В тексте о семейном укладе замените «кумира» на «идола» и приведите отрывок заново: начните со слов «Когда же к чаю», закончите словами «бы не поняли.».

◆ **Фрагмент текста**:

---+---

Однокурсница нервно пересчитывает копейки, покупая для сына на рынке двести грамм первой дорогой клубники. «Кушай, сынок, — говорит она дома. — Тебе витамины нужны». А сынку девять лет, круглый отличник, но оставить для мамы хоть ягодку — совести нет. «С тех пор как родился ребёнок, — вздыхает моя однокурсница, — я вкус фруктов забыла».
Так вот, о фруктах. Однажды после литургии меня пригласила на обед молодая православная семья, где было двое детей. Через горкомовский буфет я достала дефицит — два апельсина. Апельсины в те годы были редкостью, их ели в основном «слуги народа», так что это был хороший подарок. За обедом я выложила апельсины перед детьми: «Вам». Но апельсинами, к моему возмущению, стали лакомиться родители. Правда, съели по дольке и угостили детей.
Когда же к чаю подали торт, то моим ещё советским моральным принципам был нанесён второй ощутимый удар. Принцип же был такой: дети — наше светлое будущее. А у неверующих своя вера: во имя светлого будущего всё лучшее детям — им первые ягоды и первый кусок торта, а остатки с их барского стола обслуге — отцу, матери и больным старикам. Повседневный уклад жизни далеко не нейтрален — это лучший способ сотворить себе кумира и «генералиссимуса» в своей семье. И кого потом винить, если наглеют деточки и не уважают «обслугу» — родителей, стариков, учителей? Словом, в семье моих новых знакомых придерживались того старинного этикета, когда первый и лучший кусок торта сначала с любовью подавали отцу, потом маме — и в последнюю очередь — детям. Кстати, иного порядка дети бы не поняли.

---+---

◆ **Исходные данные**:
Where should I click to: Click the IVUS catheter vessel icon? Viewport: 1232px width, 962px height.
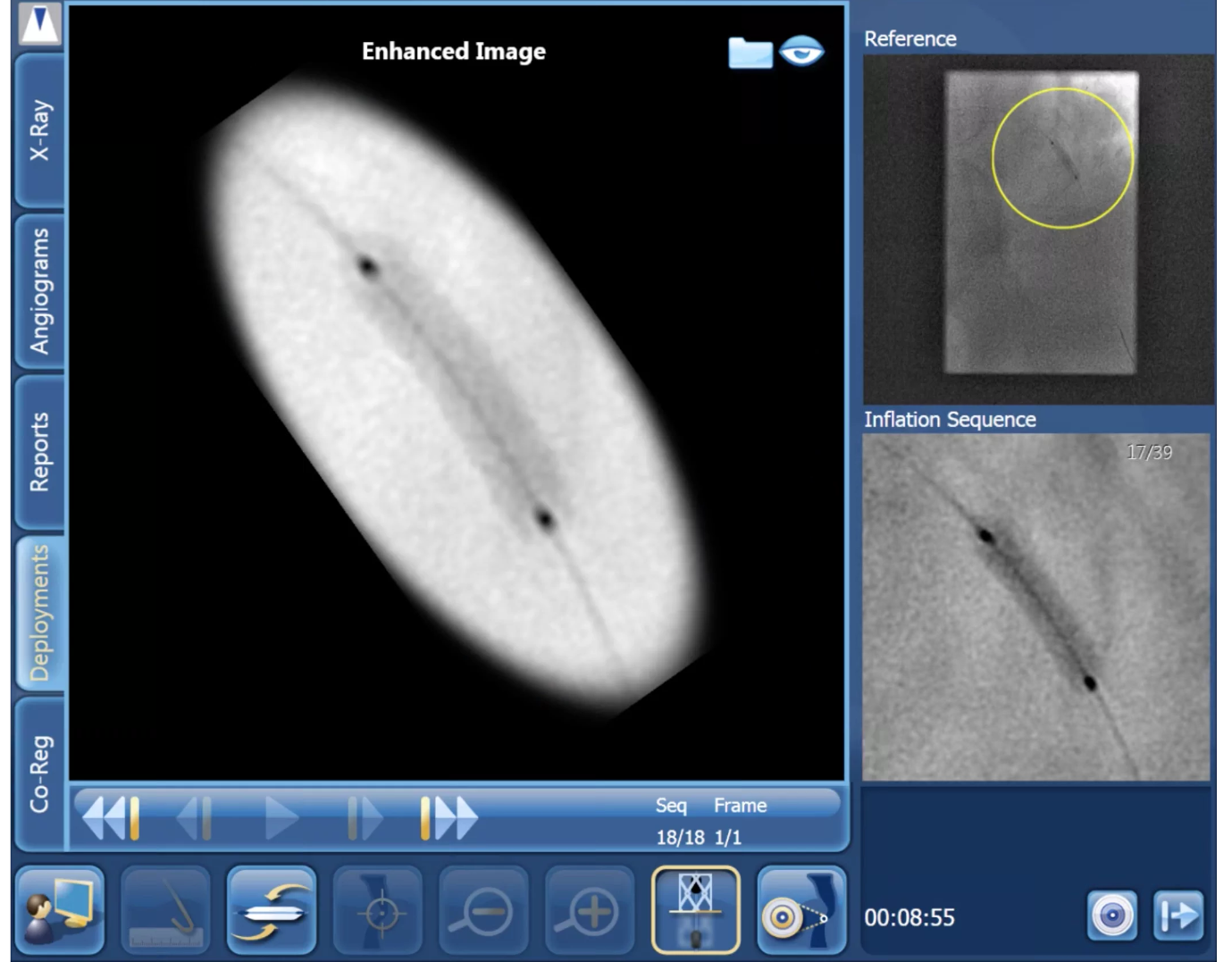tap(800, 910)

---+---

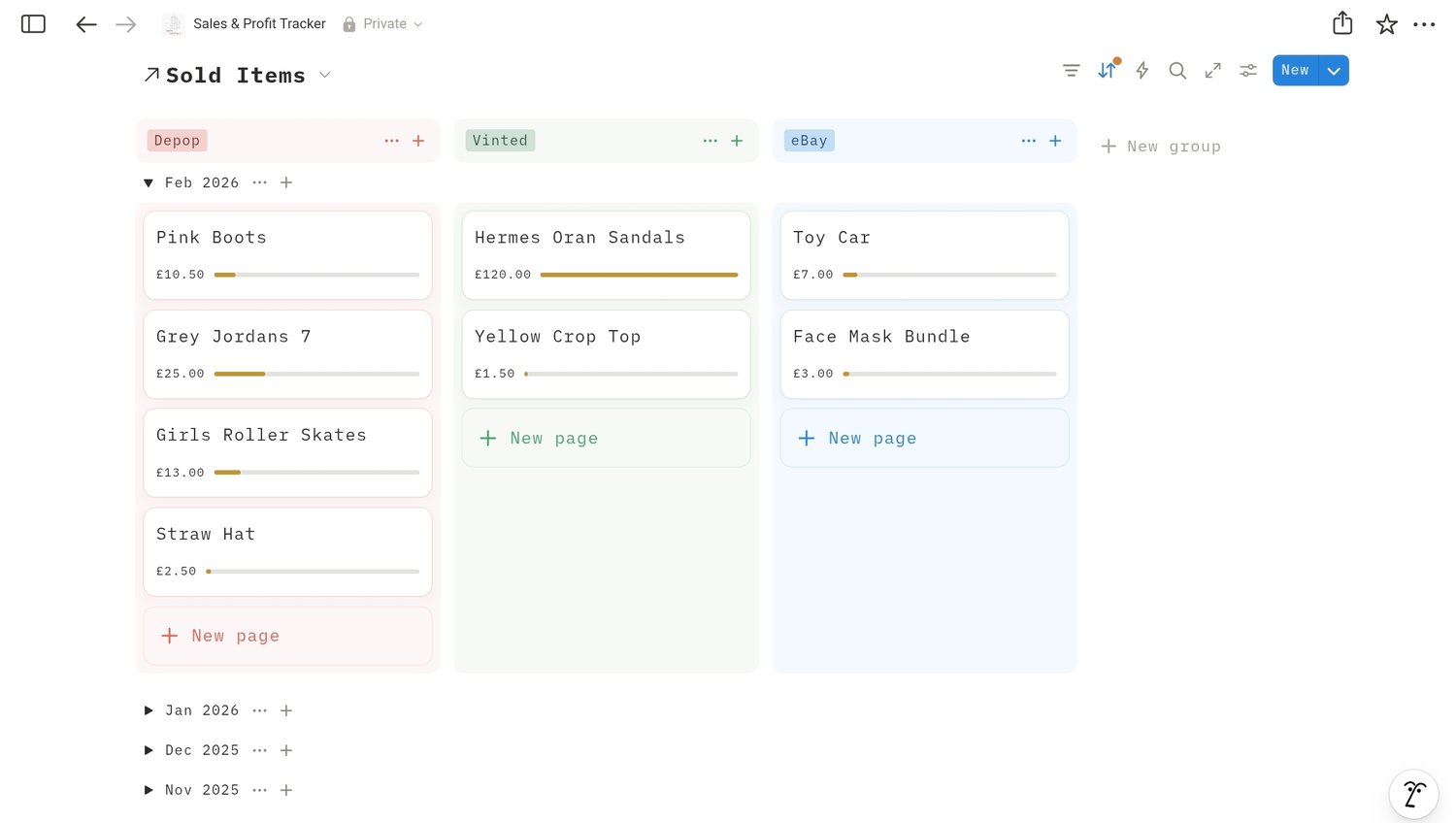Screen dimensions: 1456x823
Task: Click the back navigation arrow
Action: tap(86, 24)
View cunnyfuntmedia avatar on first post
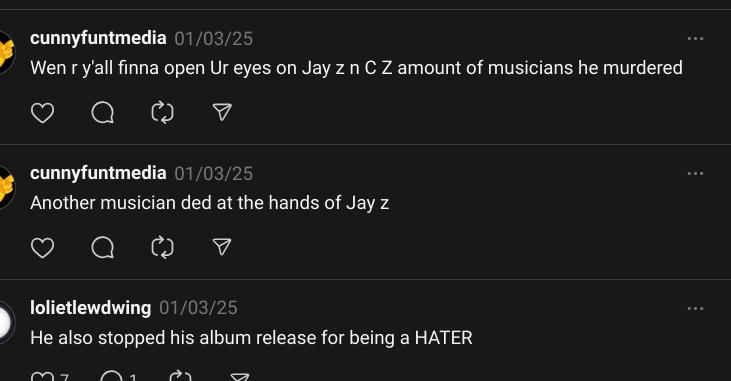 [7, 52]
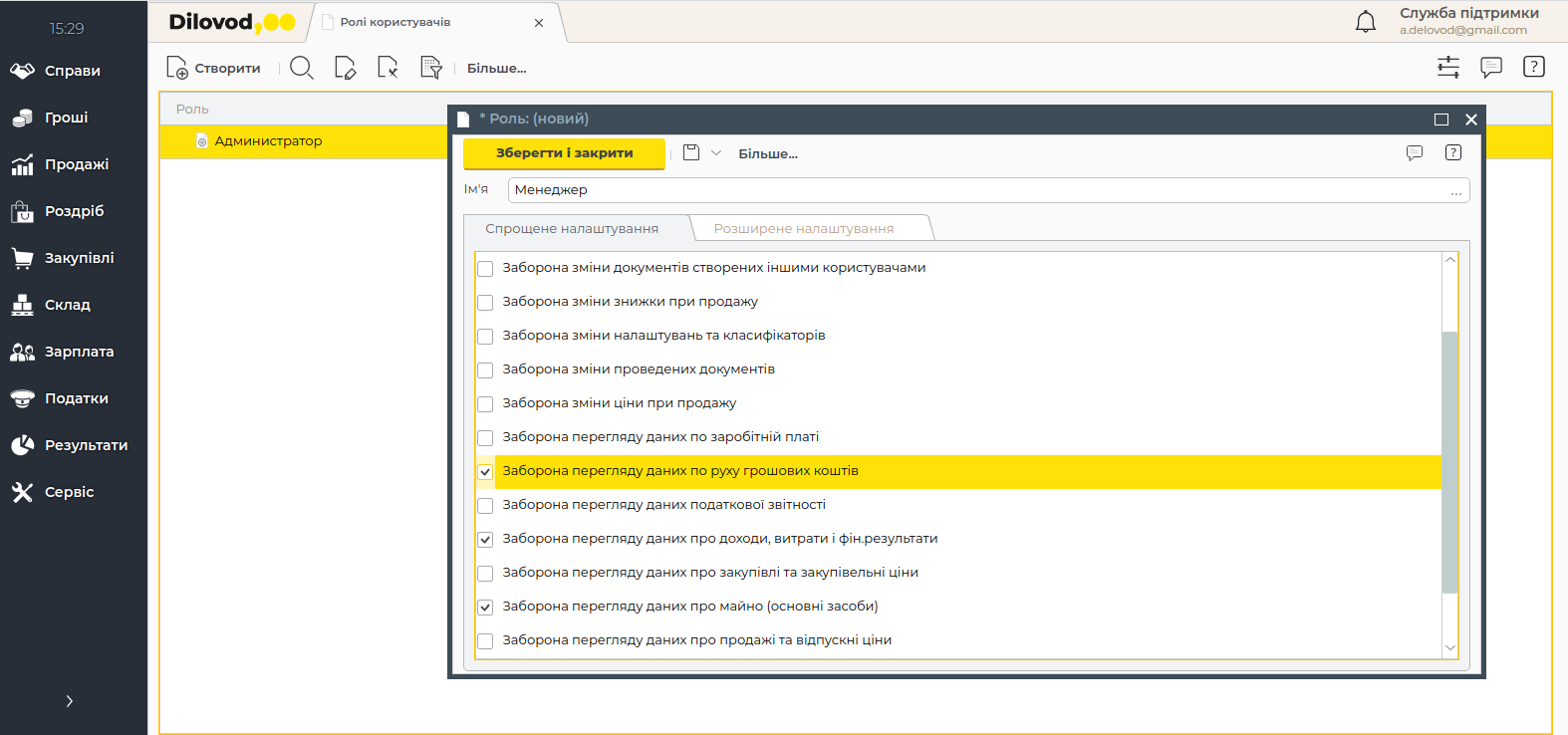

---+---

◆ **Готовый результат**:
Когда же к чаю подали торт, то моим ещё советским моральным принципам был нанесён второй ощутимый удар. Принцип же был такой: дети — наше светлое будущее. А у неверующих своя вера: во имя светлого будущего всё лучшее детям — им первые ягоды и первый кусок торта, а остатки с их барского стола обслуге — отцу, матери и больным старикам. Повседневный уклад жизни далеко не нейтрален — это лучший способ сотворить себе идола и «генералиссимуса» в своей семье. И кого потом винить, если наглеют деточки и не уважают «обслугу» — родителей, стариков, учителей? Словом, в семье моих новых знакомых придерживались того старинного этикета, когда первый и лучший кусок торта сначала с любовью подавали отцу, потом маме — и в последнюю очередь — детям. Кстати, иного порядка дети бы не поняли.